To say that I like Google’s products is an understatement. From GMail to Google Earth, they have all made my life a little easier. When the Mountain View based company was given the Fortune Best Place to Work honor earlier this year I can’t say I was too surprised, that was until I read the list of do’s and don’ts for getting hired.

Do

1. Go to Stanford, Harvard, or MIT. though Google has relaxed its GPA standards of late – and now considers candidates with less than a 3.7 average – be prepared to discuss any B’s you may have earned.

2. Stress how well you get along with others. Unlike some companies that tolerate lone wolves, Google (Charts) wants team players who’ll gladly work cheek by jowl with their teammates.

3. Talk about your many diverse interests (“I fly-fish! And love chess! And breed water buffalo!”) Narrow interests or skills are a big time turnoff at Google.

4. Be prepared to get up at a whiteboard and write software code during your interview. Brush up on “bit twiddling,” by the way. Really.

Don’t

1. Joke about the whole Don’t Be Evil thing. Googlers take their goodness very seriously.

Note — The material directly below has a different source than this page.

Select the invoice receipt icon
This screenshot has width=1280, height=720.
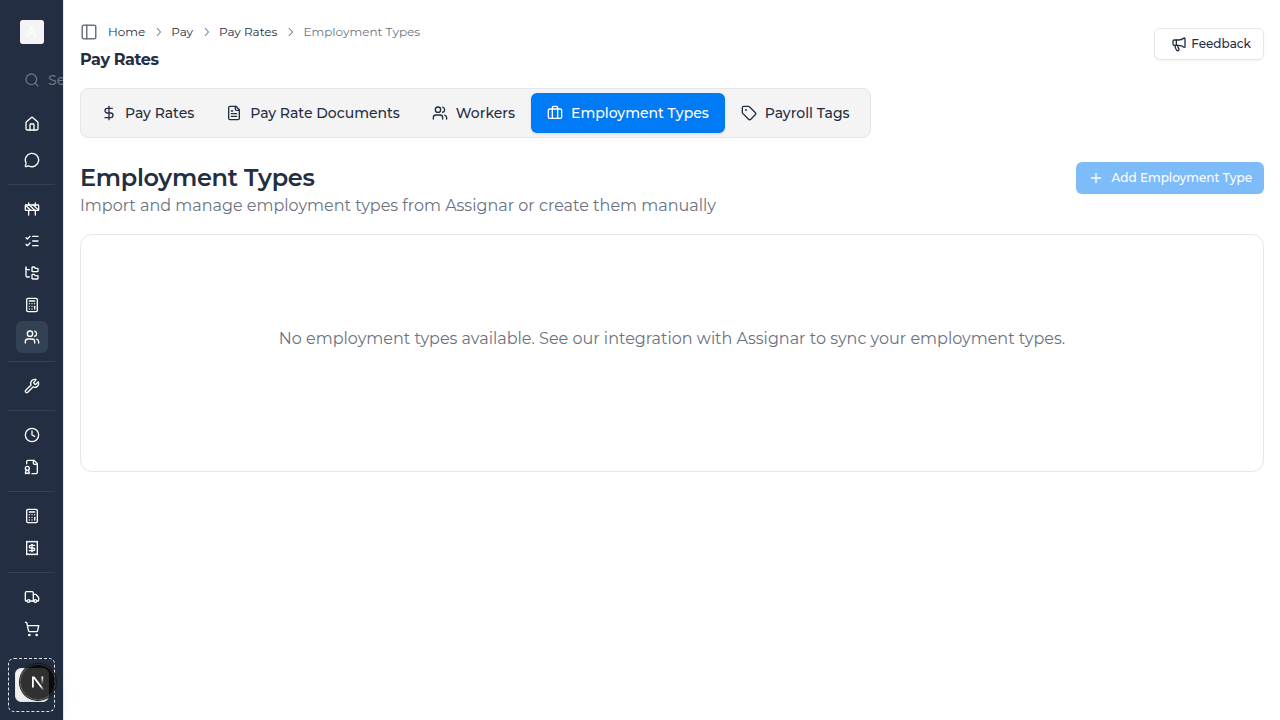tap(31, 548)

2. Go on and on in your interview about the doctoral project that you didn’t bother building or trying to commercialize. Google likes doers, not thinkers

3. Talk about money. they’ll think you’re just trying to get rich. Even though you probably are, it’s something you’re not supposed to discuss out loud

4. Mention the competition. in its eyes, everything at Google is sui generis. Other than programming languages, if it wasn’t invented at Google, it’s not worth discussing.

This is a dangerous philosophy with which to lead a company. Once an organization begins neglecting outside ideas, more commonly known as Not-Invented-Here (NIH), it cuts itself off from a significant source of knowledge and makes itself susceptible to groupthink. Of course with a target share price of $550 they can afford to be a little picky, but let’s hope they learned the lessons from some of their brethren at Apple and IBM, among others, who fell victim to the same sense of invulnerability in the 1980’s and 1990’s.